Nuestra marca es la crisis

Opinión por Óscar González
Publicado por o día 22/03/2017 na sección de Opinión,Opinión por Oscar González

Nuestra marca es la crisis

Opinión por Óscar González

Nos ha tocado vivir tiempos de desconcierto. En pocos años, pasamos del “milagro económico español” y la “Champions League de la economía” a la cola de los servicios sociales y el paro por encima del 20%. Las grúas que se recortaban contra el horizonte de nuestras ciudades se detuvieron un día y nunca volvieron a ponerse en marcha. Los contratos de trabajo con salarios dignos se fueron por el desagüe cuando reventó la burbuja que hacía las veces de tapón y el caudal de aguas fecales fue tan desproporcionado que las alcantarillas no dieron para más y la mierda empezó a salpicar a propios y extraños.

Entonces el Gobierno decidió que era hora de llamar a la policía para poner en orden todo este despropósito. Pero no les pidieron que se llevaran a los Rato, a los Blesa o a las De Borbón. Les ordenaron que se llevaran a los de la PAH, porque les hacían llorar a los niños cuando les montaban un escrache; les encargaron que se infiltraran en los movimientos sociales como las Marchas de la Dignidad, porque si te cascan una manifa de más de dos millones de personas y no tienes disturbios con los que abrir los telediarios, igual van los periodistas y se ponen a hablar sobre el daño que estás haciendo a tu pueblo, y eso no queda bien en prime time. Así que tú, 41658732, ponte este pasamontañas, a calentar al personal y si ves que te van a caer cuatro porrazos, ya sabes, “que soy compañero, coño”. Eso sí, intenta que no te pillen diciendo eso, que se puede liar parda.

Pero pasó que los putos reporteros y fotógrafos de calle hicieron su trabajo. Las imágenes dieron la vuelta al país durante varios días. Nos indignamos mucho (más aún), y al poco se nos pasó y seguimos a lo nuestro: intentar comer a diario y que no nos echasen de nuestras casas, mientras gente que nunca ha tenido ese tipo de problemas decía que nuestras ayudas sociales eran una mierda porque había que guardarse la pasta para dársela a los bancos. Se avecinaba el apocalipsis si no era así. Y, para acojonar, señalaron con el dedo y mucho cinismo hacia una Grecia desangrada y arrodillada. Y nos impresionó la imagen, claro. Qué miedo acabar como ellos. Que miedo todo, en general.

Entonces apareció en escena el chico ese de la coleta, sí, hombre, ese que habla tan bien y que mete mucha caña. Vino con cuatro colegas, y los cinco se sentaron en el Parlamento Europeo.

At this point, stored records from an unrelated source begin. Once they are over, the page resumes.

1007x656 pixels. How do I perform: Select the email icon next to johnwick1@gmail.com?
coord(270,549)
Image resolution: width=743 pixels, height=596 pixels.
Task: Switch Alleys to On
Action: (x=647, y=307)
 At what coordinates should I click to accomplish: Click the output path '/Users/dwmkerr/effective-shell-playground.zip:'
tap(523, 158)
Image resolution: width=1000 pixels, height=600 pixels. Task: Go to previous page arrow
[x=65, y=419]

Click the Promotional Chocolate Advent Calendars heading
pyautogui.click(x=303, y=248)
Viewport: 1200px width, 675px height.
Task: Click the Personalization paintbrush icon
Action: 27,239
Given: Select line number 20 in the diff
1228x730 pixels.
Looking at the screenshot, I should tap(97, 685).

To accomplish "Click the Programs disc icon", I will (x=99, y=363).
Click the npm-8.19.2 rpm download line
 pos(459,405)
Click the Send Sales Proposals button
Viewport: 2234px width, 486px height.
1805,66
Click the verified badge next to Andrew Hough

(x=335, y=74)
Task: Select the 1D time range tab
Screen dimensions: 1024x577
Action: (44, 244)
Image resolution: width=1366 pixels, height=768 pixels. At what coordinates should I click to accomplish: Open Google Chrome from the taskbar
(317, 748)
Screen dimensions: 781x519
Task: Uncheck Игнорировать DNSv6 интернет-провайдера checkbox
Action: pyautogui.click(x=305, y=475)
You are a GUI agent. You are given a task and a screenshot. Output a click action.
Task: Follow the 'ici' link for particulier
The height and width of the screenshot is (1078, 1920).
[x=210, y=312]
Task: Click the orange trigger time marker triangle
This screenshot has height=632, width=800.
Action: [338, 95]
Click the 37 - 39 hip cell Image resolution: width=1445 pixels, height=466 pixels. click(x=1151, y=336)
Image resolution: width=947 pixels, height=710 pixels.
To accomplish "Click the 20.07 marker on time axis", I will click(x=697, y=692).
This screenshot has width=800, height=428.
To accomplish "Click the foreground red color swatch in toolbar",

Y la maruja esa de la PAH le llamó delincuente a un ladrón, y los medios de comunicación empezaron a recibir llamadas de sus acreedores, exigiendo campañas contra toda esta gente, que la cosa se estaba saliendo de madre. Y una idea que va a entrar bien, seguro: TODO ES ETA.

No hizo falta insistir demasiado. Las cuentas de resultados de la mayoría de mass media eran algo descorazonador, así que se plegaron a la voluntad de los que mandan, los mismos con los que muchos de ellos habían trabajado codo con codo como jefes de gabinete o asesores personales. Cualquier mínimo conato que veáis de pensamiento crítico debe ser extirpado, y allá se van a la mierda Javier Gallego, Fernando Berlín o Jesús Cintora. Y la mierda que no pudieron absorber las cloacas empieza a cubrirlo todo con un manto marrón e infeccioso que adormece a la gente.

Y en ese letargo, algunos siguen empeñados en sacar las vergüenzas (que las tienen, y muchas), a señores que ordenan disparar pelotas a inmigrantes o detener a personas por su actividad en Twitter. Y a esos hay una brigada especial, secreta y con patente de corso, de la Policía Nacional que se dedica a perseguirlos e intentar amedrentarlos. Y detrás, la sombra alargada del ultraderechista Fernández Díaz, la de Rajoy y la de tantos otros que se corren de gusto cada vez que la justa porra de un UIP pone en su sitio a un protestón de esos, sea estudiante o director de un periódico, sea la porra real o una metáfora para una llamada amenazante; o los maderos que se te plantan en la redacción sin orden judicial para requisarte unas cintas “por las buenas”, en nombre de La Democracia.

La misma que, cada día más, huele a lo que no se dan tragado las cloacas. Tal vez es hora de empezar a plantearse si ese es el término más adecuado para nuestro sistema político.